Extracted data entries →
— begin —

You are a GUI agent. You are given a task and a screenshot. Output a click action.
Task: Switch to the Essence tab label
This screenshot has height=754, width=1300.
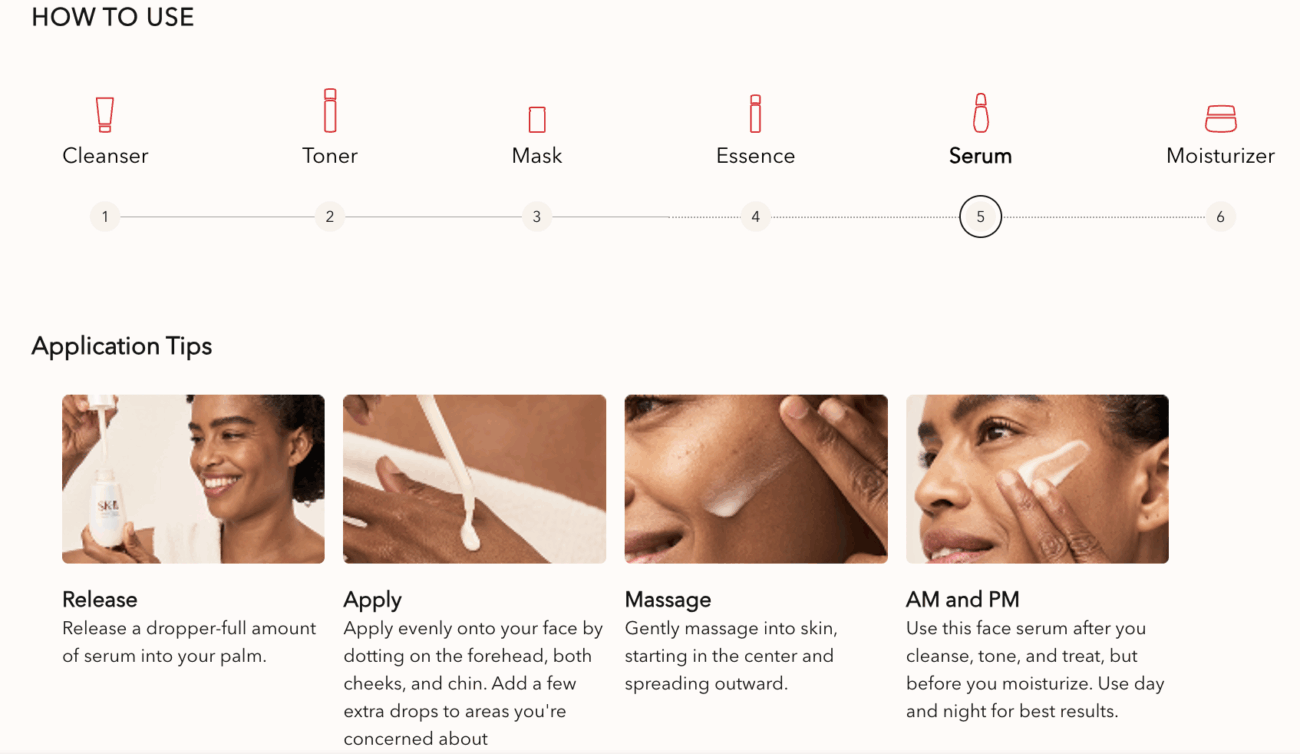tap(755, 156)
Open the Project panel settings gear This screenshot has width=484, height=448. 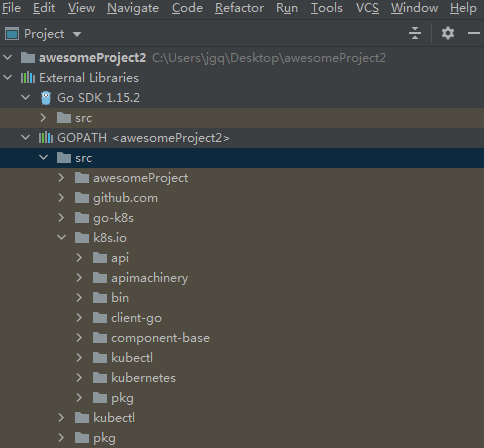(x=448, y=33)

— end —

EXERCISE BRIEF → Return the lines word for word, starting at the very beginning of the items and stopping after the line that contains "tap(755, 156)". Leave the pictures out of your answer.

RESULT OF THIS EXERCISE →
You are a GUI agent. You are given a task and a screenshot. Output a click action.
Task: Switch to the Essence tab label
This screenshot has height=754, width=1300.
tap(755, 156)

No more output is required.